__WHAT IS NEEDED__
The answer should be each line of the records that contains the word "formatting"; please copy them all.

═══ RECORD EXTRACTS ═══

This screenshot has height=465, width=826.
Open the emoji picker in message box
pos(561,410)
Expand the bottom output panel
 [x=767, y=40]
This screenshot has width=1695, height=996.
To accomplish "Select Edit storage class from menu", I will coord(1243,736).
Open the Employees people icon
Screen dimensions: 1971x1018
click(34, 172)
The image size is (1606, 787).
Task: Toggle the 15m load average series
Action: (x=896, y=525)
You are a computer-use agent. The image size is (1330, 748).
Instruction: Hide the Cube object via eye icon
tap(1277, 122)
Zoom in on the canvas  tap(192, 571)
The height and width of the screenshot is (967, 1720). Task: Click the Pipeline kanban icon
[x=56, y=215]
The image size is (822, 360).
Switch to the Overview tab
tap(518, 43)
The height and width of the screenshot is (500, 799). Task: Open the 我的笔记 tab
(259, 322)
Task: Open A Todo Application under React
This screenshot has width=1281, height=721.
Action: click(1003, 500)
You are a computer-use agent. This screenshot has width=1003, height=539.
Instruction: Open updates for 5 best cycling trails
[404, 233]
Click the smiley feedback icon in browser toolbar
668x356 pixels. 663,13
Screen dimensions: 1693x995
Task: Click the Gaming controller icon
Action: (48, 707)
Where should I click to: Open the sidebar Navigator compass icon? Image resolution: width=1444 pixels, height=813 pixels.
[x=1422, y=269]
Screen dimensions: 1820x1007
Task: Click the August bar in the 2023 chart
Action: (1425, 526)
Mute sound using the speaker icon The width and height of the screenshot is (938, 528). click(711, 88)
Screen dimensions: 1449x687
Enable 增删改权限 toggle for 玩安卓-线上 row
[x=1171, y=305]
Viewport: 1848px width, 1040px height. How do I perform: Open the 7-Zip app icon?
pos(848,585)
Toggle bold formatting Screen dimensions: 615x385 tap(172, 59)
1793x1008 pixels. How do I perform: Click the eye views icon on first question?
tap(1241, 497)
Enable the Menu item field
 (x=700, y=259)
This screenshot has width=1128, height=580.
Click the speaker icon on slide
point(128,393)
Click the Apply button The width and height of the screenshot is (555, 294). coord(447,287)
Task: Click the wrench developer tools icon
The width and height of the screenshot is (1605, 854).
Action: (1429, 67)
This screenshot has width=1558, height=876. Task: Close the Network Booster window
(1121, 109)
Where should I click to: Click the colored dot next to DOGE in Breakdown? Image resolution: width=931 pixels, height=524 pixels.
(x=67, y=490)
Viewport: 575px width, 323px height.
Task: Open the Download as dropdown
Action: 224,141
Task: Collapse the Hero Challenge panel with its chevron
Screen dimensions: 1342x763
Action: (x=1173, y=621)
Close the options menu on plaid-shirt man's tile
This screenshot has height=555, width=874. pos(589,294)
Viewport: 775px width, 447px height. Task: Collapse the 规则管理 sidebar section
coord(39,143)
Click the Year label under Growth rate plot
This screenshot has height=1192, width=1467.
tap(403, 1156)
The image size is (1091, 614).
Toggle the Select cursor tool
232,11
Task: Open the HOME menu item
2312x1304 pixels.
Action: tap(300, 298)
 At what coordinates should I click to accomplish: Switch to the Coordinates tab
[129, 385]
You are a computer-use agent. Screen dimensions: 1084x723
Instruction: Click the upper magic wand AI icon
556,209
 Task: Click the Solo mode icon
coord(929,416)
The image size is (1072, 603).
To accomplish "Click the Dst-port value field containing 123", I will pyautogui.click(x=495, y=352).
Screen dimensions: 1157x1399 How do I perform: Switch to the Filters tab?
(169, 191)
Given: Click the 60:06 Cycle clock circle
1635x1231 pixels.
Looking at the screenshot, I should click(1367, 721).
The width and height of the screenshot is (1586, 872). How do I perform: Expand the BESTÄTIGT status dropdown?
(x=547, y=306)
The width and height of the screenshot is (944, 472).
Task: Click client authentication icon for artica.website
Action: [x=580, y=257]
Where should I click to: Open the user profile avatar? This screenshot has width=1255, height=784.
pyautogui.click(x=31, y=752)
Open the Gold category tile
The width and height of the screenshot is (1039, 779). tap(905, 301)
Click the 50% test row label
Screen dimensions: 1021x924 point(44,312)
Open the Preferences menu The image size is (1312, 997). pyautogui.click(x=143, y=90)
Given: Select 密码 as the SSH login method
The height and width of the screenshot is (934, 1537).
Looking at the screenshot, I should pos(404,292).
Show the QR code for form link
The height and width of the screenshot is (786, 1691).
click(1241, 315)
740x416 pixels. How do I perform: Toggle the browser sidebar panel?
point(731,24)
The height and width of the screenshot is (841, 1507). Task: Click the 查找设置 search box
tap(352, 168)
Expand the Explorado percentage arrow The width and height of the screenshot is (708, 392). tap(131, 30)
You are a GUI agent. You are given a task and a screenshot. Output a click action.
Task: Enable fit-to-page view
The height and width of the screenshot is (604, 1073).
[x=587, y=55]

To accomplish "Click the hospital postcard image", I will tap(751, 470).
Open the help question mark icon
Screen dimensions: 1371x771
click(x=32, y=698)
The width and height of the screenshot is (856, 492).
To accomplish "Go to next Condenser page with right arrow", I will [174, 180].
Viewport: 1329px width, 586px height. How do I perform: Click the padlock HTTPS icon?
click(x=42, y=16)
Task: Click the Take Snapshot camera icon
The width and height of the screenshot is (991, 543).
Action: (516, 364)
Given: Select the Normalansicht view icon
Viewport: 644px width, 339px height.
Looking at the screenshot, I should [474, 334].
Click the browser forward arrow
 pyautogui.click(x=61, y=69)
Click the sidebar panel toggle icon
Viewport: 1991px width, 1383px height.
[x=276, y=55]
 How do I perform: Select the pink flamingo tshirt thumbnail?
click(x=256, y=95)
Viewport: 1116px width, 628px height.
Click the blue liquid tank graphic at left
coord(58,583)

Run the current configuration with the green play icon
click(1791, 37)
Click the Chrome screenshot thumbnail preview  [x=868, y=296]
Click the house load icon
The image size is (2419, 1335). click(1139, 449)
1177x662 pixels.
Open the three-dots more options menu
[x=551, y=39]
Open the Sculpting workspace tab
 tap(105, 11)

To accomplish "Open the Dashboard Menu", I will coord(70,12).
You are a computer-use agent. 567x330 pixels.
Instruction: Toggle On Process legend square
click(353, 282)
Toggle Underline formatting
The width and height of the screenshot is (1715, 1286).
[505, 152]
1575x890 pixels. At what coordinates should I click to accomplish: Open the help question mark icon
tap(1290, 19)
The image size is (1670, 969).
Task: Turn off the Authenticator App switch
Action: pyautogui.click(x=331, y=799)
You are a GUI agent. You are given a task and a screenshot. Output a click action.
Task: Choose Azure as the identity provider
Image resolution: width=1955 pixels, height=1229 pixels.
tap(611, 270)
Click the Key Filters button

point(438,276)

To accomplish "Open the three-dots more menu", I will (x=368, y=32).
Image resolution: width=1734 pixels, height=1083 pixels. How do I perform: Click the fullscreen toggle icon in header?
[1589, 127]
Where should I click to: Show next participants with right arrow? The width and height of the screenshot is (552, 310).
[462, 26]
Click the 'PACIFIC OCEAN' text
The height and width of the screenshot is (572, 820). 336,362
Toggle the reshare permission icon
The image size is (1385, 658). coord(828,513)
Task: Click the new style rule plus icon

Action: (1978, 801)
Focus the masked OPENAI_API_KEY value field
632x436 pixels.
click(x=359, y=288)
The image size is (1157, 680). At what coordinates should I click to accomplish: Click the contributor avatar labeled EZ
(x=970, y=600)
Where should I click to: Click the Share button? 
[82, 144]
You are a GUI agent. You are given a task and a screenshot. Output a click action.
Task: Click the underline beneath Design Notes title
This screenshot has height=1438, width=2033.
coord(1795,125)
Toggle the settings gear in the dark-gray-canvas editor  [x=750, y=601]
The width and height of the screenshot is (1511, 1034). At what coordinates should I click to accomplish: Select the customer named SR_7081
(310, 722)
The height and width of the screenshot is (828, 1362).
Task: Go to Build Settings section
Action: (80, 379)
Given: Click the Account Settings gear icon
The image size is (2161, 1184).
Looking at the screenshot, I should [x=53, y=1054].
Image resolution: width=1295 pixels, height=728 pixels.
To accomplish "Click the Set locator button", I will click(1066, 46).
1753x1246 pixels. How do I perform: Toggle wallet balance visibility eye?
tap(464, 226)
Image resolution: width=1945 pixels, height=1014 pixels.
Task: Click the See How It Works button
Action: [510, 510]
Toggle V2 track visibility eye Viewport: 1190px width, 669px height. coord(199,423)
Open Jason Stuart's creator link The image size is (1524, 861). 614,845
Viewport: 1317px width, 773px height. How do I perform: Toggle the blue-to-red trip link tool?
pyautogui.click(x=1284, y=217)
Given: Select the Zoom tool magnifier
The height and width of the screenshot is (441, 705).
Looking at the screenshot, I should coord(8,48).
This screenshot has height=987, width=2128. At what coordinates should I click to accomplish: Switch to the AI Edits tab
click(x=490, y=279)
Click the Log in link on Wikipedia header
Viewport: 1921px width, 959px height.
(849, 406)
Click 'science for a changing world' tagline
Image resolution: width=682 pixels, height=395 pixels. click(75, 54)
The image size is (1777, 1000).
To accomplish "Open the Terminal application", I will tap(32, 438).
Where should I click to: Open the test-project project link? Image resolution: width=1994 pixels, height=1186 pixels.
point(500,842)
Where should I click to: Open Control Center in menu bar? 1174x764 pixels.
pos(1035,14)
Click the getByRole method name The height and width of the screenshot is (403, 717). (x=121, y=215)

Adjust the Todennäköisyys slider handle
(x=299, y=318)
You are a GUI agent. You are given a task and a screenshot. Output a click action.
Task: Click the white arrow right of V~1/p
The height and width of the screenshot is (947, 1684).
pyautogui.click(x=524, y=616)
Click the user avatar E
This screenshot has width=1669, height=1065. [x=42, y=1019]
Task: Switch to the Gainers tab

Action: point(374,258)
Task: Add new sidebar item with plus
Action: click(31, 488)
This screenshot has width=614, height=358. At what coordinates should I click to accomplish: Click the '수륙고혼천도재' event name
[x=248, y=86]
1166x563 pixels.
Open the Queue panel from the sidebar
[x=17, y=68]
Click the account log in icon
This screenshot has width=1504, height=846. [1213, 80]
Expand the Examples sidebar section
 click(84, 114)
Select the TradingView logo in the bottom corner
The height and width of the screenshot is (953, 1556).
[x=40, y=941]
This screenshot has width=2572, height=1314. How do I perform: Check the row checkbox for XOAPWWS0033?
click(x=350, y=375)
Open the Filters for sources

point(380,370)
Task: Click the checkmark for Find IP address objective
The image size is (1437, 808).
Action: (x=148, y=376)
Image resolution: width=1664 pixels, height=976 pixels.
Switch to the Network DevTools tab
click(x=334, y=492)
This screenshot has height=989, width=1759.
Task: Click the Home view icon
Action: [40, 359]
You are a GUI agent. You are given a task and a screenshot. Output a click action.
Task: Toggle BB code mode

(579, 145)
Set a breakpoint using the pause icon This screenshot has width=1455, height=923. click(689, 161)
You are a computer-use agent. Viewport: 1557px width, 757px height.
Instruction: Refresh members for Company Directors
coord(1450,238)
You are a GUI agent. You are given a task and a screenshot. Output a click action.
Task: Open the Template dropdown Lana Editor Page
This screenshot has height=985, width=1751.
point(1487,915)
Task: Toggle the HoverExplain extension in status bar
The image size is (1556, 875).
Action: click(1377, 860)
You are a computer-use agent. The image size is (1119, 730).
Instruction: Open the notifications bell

═══

__SOLUTION FOR THIS TASK__
Toggle bold formatting Screen dimensions: 615x385 tap(172, 59)
Toggle Underline formatting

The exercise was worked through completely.